I’d like to be a fly on the wall in Patty Gasso’s office and her conversation$ with Love$. Gasso vs Glasco?!
I thought of you when I wrote that post. God love ya for watching single-camera Batbuster games and keeping us informed. Compared to that, Athletes Unlimited is iMax coverage.
Of all the Gator Softball Testimonies posted on the Gator Softball page this was my favorite testimony:
Korbe just missed her first pro home run by one inch. Might have been a 1/2 inch. Not sure how it hit the top of the fence and bounced back.

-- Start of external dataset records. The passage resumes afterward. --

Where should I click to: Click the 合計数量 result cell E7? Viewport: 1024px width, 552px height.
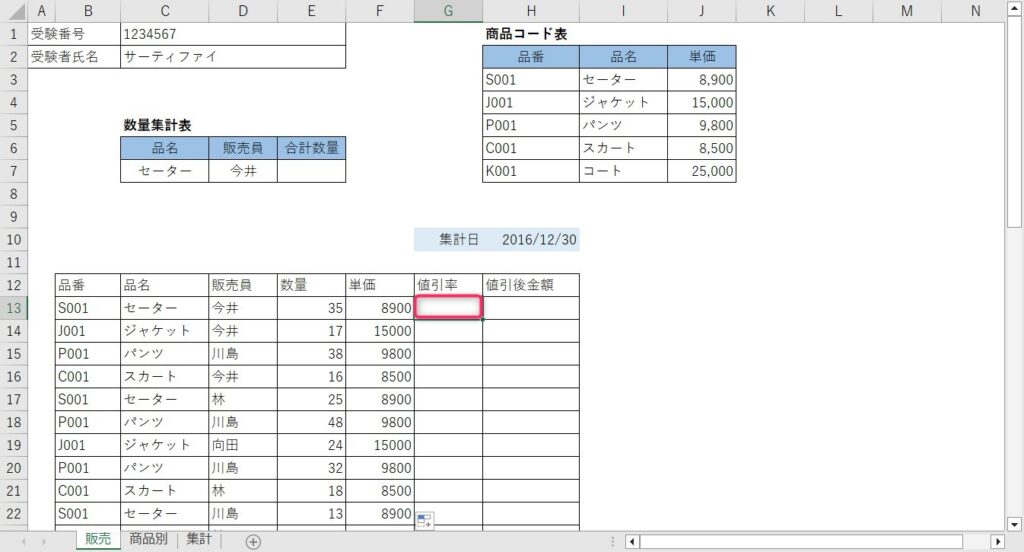tap(311, 171)
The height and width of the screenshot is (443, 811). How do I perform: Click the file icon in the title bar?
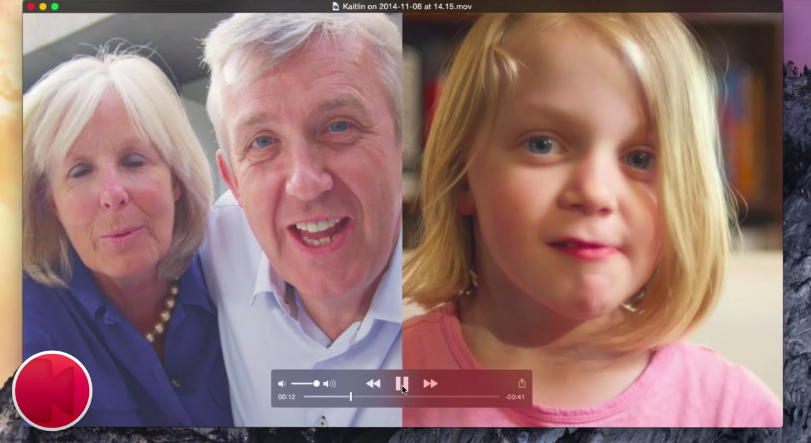point(335,6)
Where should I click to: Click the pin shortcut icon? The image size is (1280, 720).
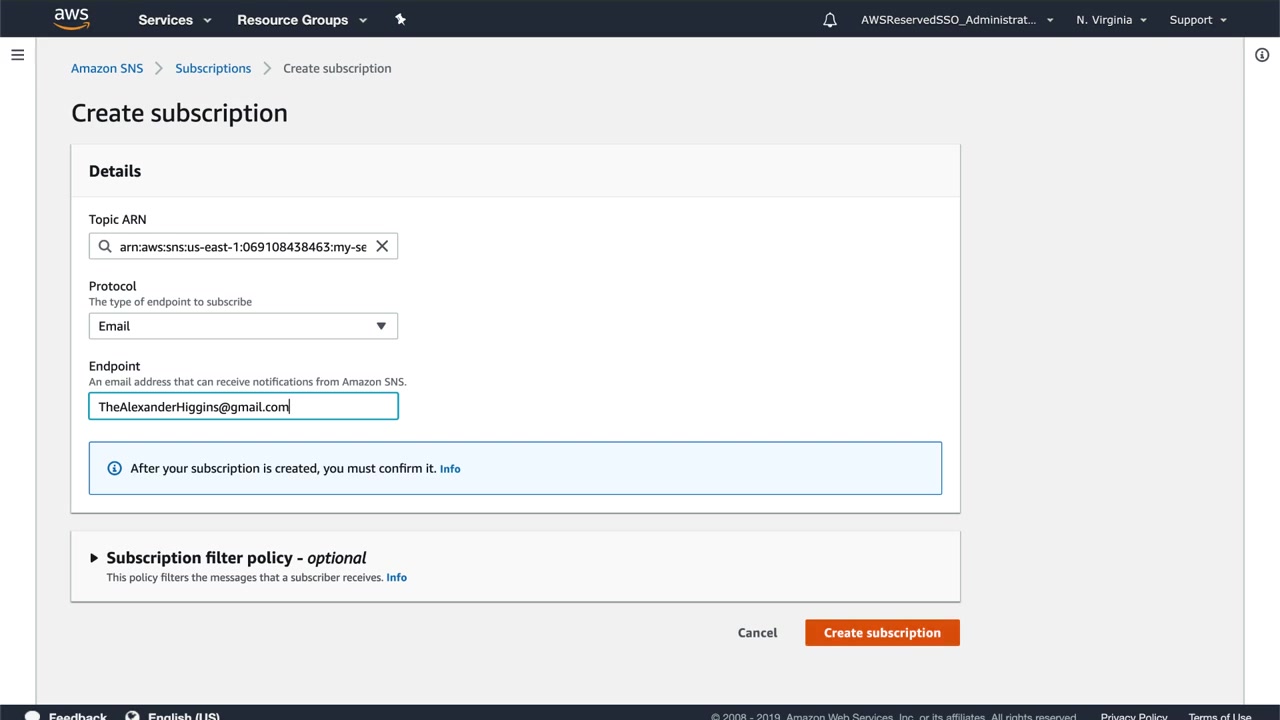pyautogui.click(x=400, y=19)
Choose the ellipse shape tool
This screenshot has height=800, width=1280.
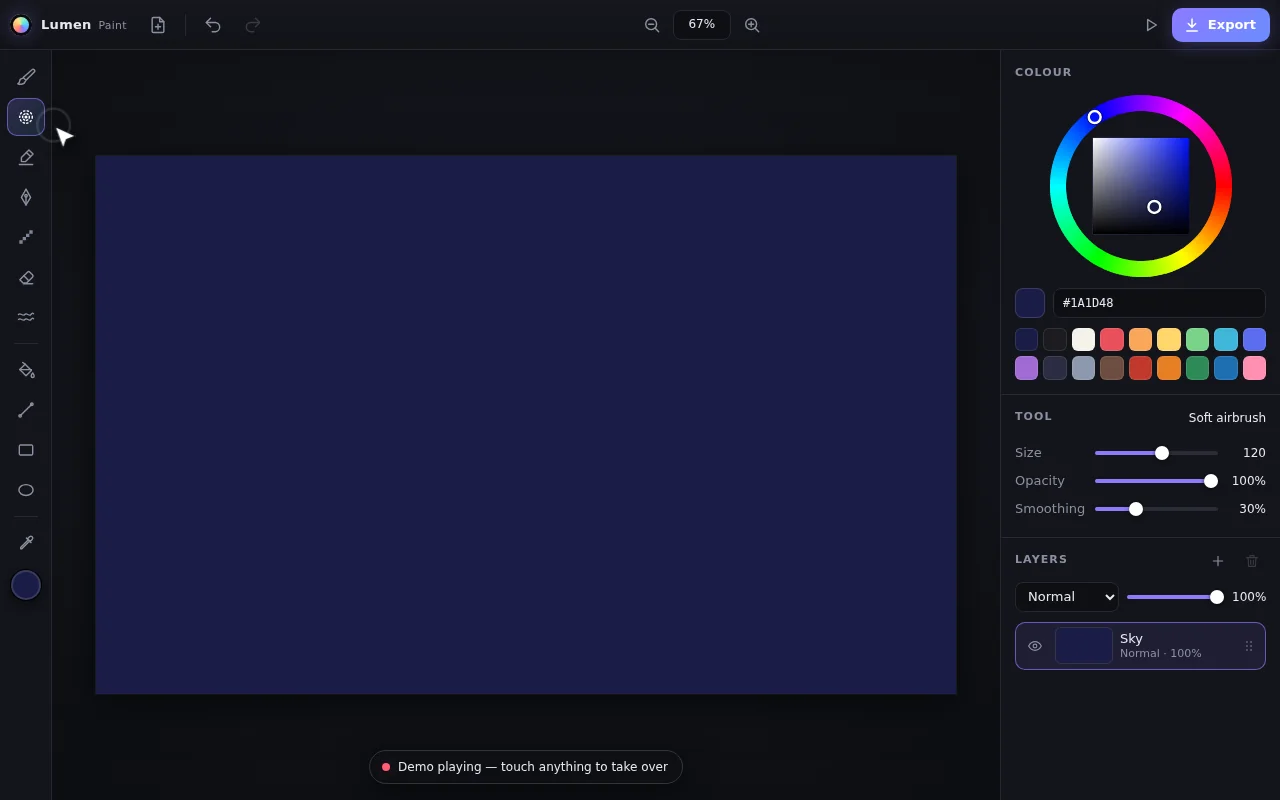(26, 490)
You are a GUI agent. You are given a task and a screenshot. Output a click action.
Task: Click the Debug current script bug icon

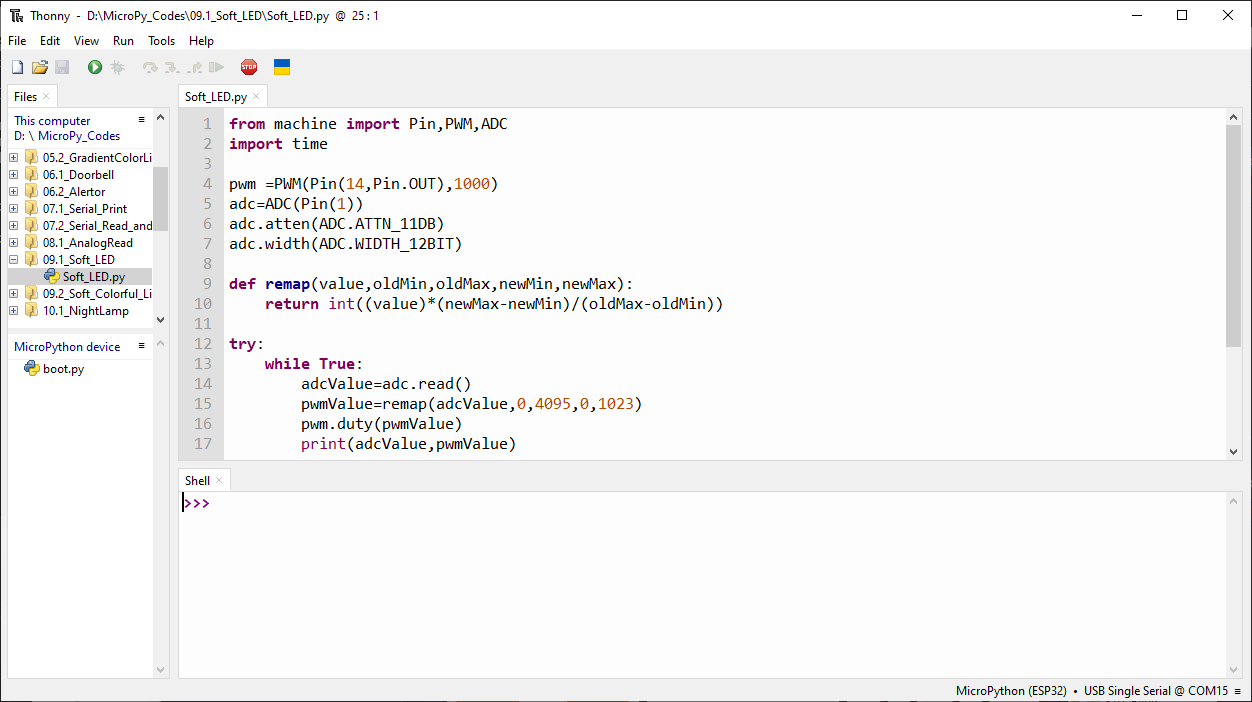(117, 67)
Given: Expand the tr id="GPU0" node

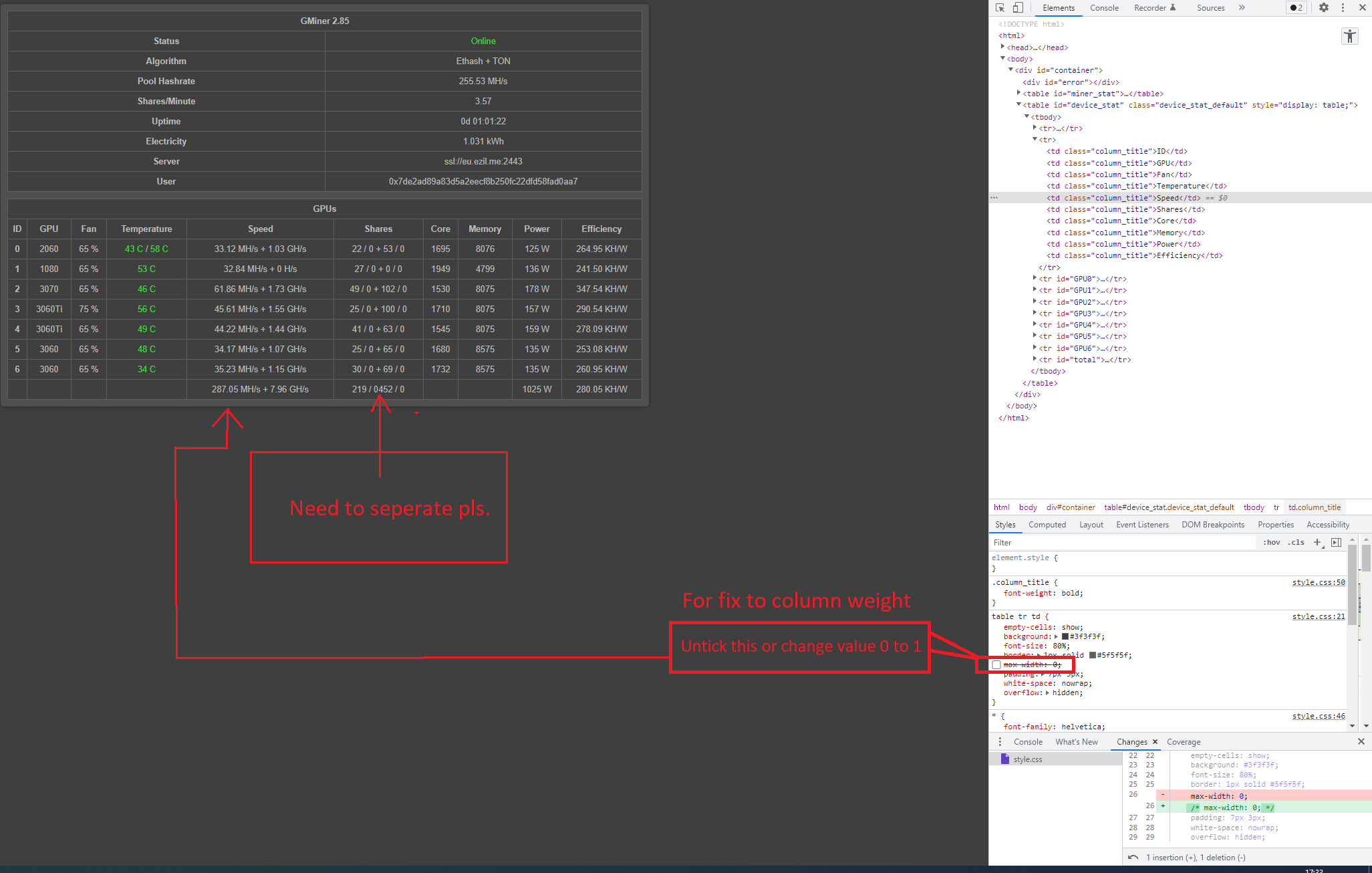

For those interested, this site tries to explain the administration of the NCAA settlement:Inside the House v. NCAA Settlement’s New NIL Oversight Regime: 12 Steps, Power Conferences, and a Compliance Balancing Act This is a very complicated article and I don’t do complicated well. So view my first take with that in mind. The $20 million limit per institution, I would guess, means UAA will determine how much goes to which sort. Softball, which operates at a loss will likely get a small share. The NIL fair market value is subject to review by an outside firm (Deloitte) and subject to arbitration. I believe this is to keep schools (like TT) from cornering the market and making unrealistic deals. I think administering this will be a nightmare. Getting back to Softball’s share, I am concerned the new scholarship rules could add significant cost to the program and reduce the amount available for athlete’s compensation. I will appreciate anyone who has better knowledge explaining this settlement.
Almost everything in this settlement will be challenged and kicked to the curb, so don’t get too attached to anything in it. There’s already an appeal filed for failure to take title ix into account. This doesn’t prevent third party deals, and I doubt very seriously their attempt to control what deals will be allowed is going to hold up. If they try to stop a deal they deem not to be “fair market value”, it will almost certainly be challenged, and the ncaa has a horrible record with these suits recently. They simply don’t get to decide what’s fair. If someone wants to pay some no name high school grad a million bucks to attend their granddaughter’s birthday party, they decide what’s fair fair market is.
Based on what I've read, even attorneys have differing views on the implementation. Keep in mind, this will give certain schools who don't have or don't prioritize FB an advantage in the so called minor sports. St.Jihns has been used as an example in Basketball, UCONN is another even though they kind of play Football. Personally I'm just watching from afar with my popcorn. I believe this will hurt the everything schools such as Stanford and UF. On the flip side, I don't believe the cap will standup in court and will be challenged sooner rather than later, probably a Texas school. In regards to Softball, It will IMO become harder for UF to stay at the top than before.
To add to my other post a bit, this is a single lawsuit between a single person and the ncaa. The ncaa tried to put together some kind of quasi cba with the settlement here between them and another single entity. You can’t negotiate a cba and not give the athletes a say. None of this is going to hold up. If they want to put any type of real restrictions in place, they need a cba. They won’t have a cba until the players have a union. They won’t have a union until the players are on employment contracts. The schools are avoiding the employment relationship at all costs. Even if/when they get a cba in place, it won’t curb the third party deals. The schools/fanbases that want to spend the most will continue to do so. The only thing you can hope for is they get some contracts in place that can somewhat limit movement.
The cap doesn’t limit third party deals, so it’s not going to slow the flow or hurt any schools directly. If the schools booster networks want to continue to spend more than the cap, they will. The schools placing some arbitrary cap on themselves doesn’t mean anything. Their attempt to control those third party deals will come crumbling down after the first lawsuit, and there will likely be hundreds filed. You’ll probably have a bunch filed before there’s even any denials. The schools that ignore football and focus more on basketball and other sports were already at an advantage because football is by far the most expensive to fund.
Wholeheartedly agree. I have a three year old boy that marches to his own drum. Hopefully he turns out as awesome as Taylor. However military school and prison wouldn’t surprise me lmao!
Wonder what kind of NIL deals the scared straight and military school programs are offering nowadays. I may have missed my calling.
Seems like tomorrow is the day for the class of 2027 to commit and be reached out by schools. Anyone know if we are in the running for some top players? Our 2026 class seems pretty strong.
What could happen next? AUSL is successful and, like the NBA, drafts underclasswomen or signs them right out of high school. The sport we have loved so long for it honesty and purity has been FUBAR’ed!
So, #21 was an adorable little kid? Who would've guessed that? Even then, I bet she was a great interview.